Why the iPad Changes Everything

August 6th, 2010

A few weeks ago my wife gave me an iPad. I had talked vaguely about getting one in the distant future and I had no expectation that she would get me one for my birthday. Needless to say, I was both utterly surprised and delighted. Over the intervening time, I’ve bought some apps, downloaded some books, and have generally gotten to know it to a certain small degree. What I’ve discovered is that it is changing my life in some very unexpected ways.

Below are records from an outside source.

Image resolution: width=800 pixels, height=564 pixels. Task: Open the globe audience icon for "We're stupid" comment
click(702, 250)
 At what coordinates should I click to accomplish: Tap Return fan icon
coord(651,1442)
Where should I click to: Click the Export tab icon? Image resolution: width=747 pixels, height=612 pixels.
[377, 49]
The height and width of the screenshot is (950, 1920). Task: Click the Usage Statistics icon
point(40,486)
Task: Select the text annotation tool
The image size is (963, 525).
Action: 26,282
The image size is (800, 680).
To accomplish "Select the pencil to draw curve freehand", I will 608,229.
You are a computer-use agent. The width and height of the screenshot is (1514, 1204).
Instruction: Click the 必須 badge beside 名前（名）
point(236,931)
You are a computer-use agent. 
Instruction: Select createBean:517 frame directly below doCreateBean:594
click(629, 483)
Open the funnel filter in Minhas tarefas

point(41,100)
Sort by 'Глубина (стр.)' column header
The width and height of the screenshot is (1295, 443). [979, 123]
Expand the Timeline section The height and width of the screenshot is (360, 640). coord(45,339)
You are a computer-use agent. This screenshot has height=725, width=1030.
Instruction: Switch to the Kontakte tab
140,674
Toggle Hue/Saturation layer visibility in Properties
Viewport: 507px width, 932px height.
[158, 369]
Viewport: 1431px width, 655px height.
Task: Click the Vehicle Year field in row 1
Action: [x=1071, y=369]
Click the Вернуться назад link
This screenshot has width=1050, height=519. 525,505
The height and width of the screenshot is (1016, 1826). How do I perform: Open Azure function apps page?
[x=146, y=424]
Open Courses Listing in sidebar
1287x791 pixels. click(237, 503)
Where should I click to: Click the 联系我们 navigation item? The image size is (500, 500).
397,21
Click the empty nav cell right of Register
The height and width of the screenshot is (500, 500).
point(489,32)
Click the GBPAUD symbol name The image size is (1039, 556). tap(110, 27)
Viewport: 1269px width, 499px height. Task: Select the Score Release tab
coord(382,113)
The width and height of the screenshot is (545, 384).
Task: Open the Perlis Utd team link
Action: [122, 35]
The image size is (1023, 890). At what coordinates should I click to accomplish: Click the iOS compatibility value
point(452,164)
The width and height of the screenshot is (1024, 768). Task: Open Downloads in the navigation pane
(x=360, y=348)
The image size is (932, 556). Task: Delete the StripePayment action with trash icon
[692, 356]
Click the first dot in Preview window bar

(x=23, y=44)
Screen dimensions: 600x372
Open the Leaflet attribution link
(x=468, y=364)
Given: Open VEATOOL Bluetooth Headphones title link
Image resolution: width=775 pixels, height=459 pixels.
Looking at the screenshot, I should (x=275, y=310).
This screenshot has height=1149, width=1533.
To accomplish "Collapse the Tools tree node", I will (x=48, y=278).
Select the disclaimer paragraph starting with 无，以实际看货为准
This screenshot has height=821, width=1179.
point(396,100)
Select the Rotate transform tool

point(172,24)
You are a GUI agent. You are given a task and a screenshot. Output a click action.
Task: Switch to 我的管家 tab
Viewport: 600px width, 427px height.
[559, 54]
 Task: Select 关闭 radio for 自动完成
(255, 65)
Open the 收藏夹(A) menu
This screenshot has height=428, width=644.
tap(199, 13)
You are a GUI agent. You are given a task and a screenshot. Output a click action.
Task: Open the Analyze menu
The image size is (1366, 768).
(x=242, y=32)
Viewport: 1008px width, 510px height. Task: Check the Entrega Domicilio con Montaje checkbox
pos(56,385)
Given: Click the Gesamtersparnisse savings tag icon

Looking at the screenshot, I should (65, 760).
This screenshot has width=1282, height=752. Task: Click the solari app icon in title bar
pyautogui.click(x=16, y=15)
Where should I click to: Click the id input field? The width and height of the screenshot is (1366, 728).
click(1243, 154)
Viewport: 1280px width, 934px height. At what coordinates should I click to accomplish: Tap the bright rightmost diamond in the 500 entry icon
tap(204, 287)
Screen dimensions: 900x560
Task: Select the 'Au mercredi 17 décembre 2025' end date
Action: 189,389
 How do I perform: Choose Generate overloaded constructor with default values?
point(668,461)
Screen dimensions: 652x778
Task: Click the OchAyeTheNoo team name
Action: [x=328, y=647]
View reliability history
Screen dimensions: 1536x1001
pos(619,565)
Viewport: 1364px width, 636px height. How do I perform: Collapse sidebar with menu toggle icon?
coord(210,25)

  • I use the Internet in trivial ways at any time, anywhere. It usually sits on the kitchen island, which is dead center of virtually any path through the house. Since it’s trivial to grab it, fall on the couch or some other spot, and check out the latest happenings in the world via the New York Times’ Editor’s Choice app or Flipboard, I do. I also take it with me places I would never lug my laptop.
  • I read more frequently, but often in smaller chunks. Since I keep the iPad handy because it has so many other uses, I find myself reading more, but often in smaller doses. Typically, the print book I’m reading at the time sits on my bedside table, which isn’t convenient to me during the day. Now I find that there are times when I pull up iBooks and read a few pages of the latest book I’m reading (presently Matterhorn, if you must know) at odd moments during the day.
  • The experience is as seamless as I’ve ever seen. You can move from a special purpose app to the web and back in a way that seems so natural and easy. Apps will often pull up web pages natively within the app, therefore avoiding the mental discord of leaving one environment and entering another.
  • The touchscreen interface is a revelation. I really didn’t think touchscreens would feel as natural as they do. I suppose if I had thought about it some more I would have realized how natural it is for us to point, touch, and manipulate with our fingers, which is all that the iPad requires. And I’m not the only one. Note Emily Clasper’s tweet about her child getting angry at other (one might say medieval) devices that lacked such a natural way of interaction.

In other words, I believe the iPad experience is revelatory. It has changed my perspective on computing devices and how I will likely use them in the future. It has changed the way I think about computers. It has changed my life.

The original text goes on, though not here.